As described above, the headset comprises a transceiver. This provides the possibility for the headset to communicate wirelessly with the electronic device over a network protocol such as Bluetooth or Wi-Fi. The skilled person understands that any network protocol capable of transmitting digitally represented data is possible to use.

The system may, through the electronic device, also provide the user with information about the transcranial brain stimulation progress such as logs of their use, changes to their schedule recommended by the physician, status of the headset regarding e.g. battery charge state or malfunctions, or any other information.

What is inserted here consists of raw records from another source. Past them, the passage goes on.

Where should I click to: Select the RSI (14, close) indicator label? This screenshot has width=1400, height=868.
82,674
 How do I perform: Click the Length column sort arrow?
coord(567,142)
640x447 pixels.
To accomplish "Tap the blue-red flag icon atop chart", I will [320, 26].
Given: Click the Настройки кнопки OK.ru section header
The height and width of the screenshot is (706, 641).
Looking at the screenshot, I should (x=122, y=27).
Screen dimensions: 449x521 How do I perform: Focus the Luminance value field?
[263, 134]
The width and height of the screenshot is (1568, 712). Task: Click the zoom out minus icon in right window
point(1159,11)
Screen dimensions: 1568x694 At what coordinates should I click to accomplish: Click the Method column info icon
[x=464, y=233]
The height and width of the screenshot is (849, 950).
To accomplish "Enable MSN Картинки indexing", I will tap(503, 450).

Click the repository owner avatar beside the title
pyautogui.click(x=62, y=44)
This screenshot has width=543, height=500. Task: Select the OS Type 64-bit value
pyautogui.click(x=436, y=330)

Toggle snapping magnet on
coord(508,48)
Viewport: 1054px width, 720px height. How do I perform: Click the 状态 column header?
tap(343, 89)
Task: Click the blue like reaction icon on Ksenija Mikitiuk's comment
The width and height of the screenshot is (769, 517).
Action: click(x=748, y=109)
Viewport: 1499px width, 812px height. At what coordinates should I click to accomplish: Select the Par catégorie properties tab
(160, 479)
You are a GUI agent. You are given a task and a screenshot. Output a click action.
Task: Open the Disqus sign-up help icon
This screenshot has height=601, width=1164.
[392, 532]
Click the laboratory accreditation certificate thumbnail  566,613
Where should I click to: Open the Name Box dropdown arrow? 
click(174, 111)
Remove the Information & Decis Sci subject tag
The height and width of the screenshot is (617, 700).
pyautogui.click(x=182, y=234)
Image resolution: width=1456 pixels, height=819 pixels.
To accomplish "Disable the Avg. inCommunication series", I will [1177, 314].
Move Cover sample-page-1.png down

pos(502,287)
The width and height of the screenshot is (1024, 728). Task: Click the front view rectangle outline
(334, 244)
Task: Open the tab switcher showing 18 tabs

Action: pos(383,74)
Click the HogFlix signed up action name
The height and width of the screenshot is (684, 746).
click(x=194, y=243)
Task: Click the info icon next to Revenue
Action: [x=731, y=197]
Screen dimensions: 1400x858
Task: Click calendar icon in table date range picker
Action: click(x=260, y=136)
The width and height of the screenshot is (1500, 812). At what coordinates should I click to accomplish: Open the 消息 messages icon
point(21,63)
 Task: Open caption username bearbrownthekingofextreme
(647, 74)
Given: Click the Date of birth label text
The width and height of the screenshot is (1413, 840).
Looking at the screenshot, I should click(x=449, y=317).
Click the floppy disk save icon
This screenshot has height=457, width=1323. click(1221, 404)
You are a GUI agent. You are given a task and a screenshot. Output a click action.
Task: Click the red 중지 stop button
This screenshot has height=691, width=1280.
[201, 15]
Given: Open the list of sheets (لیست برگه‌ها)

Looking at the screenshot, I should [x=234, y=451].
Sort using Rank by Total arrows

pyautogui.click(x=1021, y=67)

As shown through this description, a headset and system for transcranial brain stimulation is provided which allows a user to autonomously and conveniently perform steps of such treatment which previously required visits to or by a physician.

Claim 1:
A headset (<NUM>) configured to perform transcranial brain stimulation to a user, the headset (<NUM>) comprising:
an elongated arched forehead frame (<NUM>) supporting first and second electrodes (102A, 102B);
a bracket (<NUM>) fastened to a center of the elongated arched forehead frame (<NUM>); and
a controller (<NUM>) configured to periodically power a circuit (<NUM>) including the first and second electrodes (102A, 102B) to provide current to a brain of the user for performing the transcranial brain stimulation,
the headset (<NUM>) being configured to be worn on a head of the user such that the elongated arched forehead frame (<NUM>) follows a shape of a forehead of the user and a longitudinal extension of the bracket (<NUM>) extends over the head of the user and toward a neck of the user, thereby ensuring that the first electrode (102A) is located on a left side of the forehead and the second electrode (102B) is located on a right side of the forehead.